I wouldn’t be against displaying a second number for the discord frontier.

FWIW, I think calling this a “discord frontier” is a bit misleading. Up until now, we have had an informal discord frontier where people share their lists of holdouts, growing steadily smaller. But this lists were extremely unproven, maybe someone posts a list of 1k holdouts from their method, then someone else takes that list and widdles it down to 100 with their method, etc. But can you trust these numbers, I wouldn’t too much, they are based on a lot of steps in which any one might have a mistake. In contrast, the “second number” here would represent a count that had been proven (to some extent) through written proof and validation certificate, verified by multiple independent verifiers. To me, if we were to include 2 numbers it would basically be: (1) TM Holdouts for which we want a better proof and (2) TM Holdouts for which we have no proof.

FWIW, I think it’s wrong to draw this conclusion from the paucity of bad/adversarial examples. A FAR verifier is a simple program with a default-deny design. Deciders start at a catastrophic disadvantage, and thank goodness negative-example testing can mitigate it!
That said, I’m watching the formally-verified effort (singular for now) with great interest. The more assurance the better.

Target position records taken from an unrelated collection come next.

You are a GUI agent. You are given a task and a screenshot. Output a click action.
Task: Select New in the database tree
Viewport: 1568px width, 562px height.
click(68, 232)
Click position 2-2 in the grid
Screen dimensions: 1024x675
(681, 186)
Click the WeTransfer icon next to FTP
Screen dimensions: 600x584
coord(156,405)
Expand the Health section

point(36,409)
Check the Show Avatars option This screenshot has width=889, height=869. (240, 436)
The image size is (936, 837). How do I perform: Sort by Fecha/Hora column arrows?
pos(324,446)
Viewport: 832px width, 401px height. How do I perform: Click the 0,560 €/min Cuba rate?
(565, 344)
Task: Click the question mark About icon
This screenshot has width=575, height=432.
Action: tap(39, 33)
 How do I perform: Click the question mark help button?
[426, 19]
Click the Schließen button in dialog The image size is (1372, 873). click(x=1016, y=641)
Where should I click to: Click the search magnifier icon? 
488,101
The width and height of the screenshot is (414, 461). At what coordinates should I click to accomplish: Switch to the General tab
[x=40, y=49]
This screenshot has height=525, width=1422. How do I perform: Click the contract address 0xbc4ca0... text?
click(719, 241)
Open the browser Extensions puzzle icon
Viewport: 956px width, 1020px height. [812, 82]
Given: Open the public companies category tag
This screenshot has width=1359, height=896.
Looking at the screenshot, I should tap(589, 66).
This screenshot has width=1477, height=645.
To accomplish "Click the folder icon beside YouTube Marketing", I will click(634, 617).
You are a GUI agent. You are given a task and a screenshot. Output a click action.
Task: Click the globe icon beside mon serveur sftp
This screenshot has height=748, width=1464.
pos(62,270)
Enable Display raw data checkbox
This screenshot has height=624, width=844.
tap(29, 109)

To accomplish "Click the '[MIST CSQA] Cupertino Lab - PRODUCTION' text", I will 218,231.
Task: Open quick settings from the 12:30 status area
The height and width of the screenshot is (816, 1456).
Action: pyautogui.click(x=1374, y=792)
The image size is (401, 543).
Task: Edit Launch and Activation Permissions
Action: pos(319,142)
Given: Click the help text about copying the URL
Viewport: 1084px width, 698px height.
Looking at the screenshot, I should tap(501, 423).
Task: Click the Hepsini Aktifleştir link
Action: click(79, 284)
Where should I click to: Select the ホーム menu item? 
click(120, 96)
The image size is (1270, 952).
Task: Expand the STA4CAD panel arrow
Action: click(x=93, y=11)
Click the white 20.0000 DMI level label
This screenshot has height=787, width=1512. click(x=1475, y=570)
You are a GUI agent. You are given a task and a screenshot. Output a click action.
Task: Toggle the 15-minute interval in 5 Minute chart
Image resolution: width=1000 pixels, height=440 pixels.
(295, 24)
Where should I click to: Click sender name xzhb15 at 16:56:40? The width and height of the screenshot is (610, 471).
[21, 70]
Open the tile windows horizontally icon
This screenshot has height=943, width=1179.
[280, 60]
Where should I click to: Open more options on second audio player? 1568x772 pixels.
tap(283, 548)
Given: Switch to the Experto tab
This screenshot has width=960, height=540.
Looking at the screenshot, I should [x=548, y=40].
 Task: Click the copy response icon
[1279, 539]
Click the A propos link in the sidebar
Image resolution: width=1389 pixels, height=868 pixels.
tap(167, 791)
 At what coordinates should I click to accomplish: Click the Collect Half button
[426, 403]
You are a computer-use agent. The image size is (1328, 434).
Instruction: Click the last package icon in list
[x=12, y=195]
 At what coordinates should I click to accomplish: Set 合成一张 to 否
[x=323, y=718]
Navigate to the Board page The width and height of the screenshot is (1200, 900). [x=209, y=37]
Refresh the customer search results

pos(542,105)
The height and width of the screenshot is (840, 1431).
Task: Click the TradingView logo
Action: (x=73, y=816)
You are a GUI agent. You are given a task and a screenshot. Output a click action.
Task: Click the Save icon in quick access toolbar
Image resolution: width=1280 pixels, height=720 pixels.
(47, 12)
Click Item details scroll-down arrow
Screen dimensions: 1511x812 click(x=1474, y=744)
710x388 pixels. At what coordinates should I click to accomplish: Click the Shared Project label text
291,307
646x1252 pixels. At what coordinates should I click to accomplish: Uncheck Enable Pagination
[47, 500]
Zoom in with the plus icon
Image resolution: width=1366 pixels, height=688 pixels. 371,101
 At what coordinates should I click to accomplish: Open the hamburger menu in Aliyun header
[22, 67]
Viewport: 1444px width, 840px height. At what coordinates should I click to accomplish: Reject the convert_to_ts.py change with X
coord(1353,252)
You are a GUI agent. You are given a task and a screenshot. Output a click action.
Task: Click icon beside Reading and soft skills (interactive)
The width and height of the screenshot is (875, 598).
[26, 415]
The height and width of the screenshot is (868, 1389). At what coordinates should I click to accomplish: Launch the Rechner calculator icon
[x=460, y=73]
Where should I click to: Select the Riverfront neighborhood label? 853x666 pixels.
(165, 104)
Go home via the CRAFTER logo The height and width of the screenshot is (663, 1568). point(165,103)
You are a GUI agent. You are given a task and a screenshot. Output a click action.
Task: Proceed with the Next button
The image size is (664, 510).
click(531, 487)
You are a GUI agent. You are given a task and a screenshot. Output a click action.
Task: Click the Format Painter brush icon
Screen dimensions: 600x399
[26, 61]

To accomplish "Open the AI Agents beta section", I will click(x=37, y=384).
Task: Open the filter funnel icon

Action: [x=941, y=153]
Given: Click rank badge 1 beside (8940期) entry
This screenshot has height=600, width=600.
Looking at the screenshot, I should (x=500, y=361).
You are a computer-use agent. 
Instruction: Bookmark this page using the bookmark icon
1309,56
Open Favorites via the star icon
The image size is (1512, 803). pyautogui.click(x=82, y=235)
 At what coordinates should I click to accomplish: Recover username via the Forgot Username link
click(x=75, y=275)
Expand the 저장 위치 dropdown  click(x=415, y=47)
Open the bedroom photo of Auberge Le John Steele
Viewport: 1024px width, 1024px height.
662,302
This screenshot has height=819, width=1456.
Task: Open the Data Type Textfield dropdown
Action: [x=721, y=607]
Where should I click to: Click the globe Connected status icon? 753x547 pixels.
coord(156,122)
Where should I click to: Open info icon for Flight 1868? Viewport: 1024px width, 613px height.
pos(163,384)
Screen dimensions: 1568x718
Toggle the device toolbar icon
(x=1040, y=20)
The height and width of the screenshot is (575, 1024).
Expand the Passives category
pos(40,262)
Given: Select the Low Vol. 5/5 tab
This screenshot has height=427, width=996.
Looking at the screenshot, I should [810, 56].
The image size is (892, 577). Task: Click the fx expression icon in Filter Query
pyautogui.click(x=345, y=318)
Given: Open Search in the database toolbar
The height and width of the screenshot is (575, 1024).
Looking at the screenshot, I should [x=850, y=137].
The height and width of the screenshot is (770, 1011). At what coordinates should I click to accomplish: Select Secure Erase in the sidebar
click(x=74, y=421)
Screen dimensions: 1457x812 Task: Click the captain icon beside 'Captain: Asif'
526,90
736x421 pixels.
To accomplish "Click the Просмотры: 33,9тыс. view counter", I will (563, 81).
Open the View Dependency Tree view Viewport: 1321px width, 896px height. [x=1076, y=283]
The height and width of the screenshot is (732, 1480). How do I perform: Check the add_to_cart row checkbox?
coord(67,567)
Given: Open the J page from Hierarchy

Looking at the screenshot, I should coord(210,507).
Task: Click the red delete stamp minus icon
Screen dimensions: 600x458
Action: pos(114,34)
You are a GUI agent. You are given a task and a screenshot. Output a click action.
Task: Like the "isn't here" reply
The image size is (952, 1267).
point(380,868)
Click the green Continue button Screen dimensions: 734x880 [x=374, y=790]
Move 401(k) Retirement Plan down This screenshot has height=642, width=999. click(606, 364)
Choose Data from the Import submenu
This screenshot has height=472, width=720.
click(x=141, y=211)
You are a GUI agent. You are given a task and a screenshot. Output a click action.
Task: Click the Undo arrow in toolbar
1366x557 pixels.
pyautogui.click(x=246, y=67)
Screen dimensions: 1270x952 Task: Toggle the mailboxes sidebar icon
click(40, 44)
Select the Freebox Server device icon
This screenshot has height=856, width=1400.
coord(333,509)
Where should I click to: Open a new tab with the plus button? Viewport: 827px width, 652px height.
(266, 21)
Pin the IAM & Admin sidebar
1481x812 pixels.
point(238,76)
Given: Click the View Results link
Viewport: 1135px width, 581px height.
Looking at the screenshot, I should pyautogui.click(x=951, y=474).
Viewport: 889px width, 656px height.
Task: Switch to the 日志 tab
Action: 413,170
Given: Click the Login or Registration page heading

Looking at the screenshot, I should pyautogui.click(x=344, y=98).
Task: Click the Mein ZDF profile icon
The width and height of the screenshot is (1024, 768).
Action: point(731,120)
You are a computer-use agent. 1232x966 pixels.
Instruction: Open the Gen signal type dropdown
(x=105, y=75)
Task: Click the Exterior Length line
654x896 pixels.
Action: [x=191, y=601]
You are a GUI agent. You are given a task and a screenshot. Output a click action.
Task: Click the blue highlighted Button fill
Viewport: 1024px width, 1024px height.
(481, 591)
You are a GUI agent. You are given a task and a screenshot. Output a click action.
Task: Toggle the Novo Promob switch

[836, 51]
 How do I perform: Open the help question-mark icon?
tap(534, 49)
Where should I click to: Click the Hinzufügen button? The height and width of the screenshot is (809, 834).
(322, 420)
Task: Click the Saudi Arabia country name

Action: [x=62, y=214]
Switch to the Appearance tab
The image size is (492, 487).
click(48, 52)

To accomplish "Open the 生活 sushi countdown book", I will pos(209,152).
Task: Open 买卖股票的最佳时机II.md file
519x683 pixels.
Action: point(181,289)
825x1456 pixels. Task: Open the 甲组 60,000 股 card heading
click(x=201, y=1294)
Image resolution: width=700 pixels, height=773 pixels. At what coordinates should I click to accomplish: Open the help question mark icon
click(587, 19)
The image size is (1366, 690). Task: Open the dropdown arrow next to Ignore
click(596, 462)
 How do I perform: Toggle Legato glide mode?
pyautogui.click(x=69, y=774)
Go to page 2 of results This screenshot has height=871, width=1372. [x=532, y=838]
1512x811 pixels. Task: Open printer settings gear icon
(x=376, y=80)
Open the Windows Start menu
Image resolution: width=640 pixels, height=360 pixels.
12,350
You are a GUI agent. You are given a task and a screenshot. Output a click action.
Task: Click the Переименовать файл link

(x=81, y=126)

Ok, I think you make strong points (related to @savask points on discord).

I am then leaning towards the option of validating FAR proofs that are easy to find, which currently would set the number of undecided machines to around 32k.

I am not really keen on displaying another counter on the website as I feel it clutters the story. Methods for deciding machines either pass our “quality standards” or they don’t, having something in the middle seems odd to me, especially when we would only have to wait for a few more months to see the 32k counter go down again.

I should add something important:

To me the main point is that we do not currently have 100% certainty in the validity of the FAR verifiers, mainly by lack of testing for false positive. In a world where we had that certainty, I would be 100% for advertising the ~100 holdouts number officially on the main page as to me, this number represents, to date, what is the number of undecided machines that we are sure of.

That number does not reflect how the story will be presented in the final paper, and that is a separate discussion to me (I agree that it is not 100% satisfying just to dump all the verified proofs on the reader, even if have absolute confidence in the verifiers).

In the end we went with the conservative option, see [April 9th 2023] 503,169 new machines have been decided! Only 32,632 left to go!

Thank you all for participating to this debate!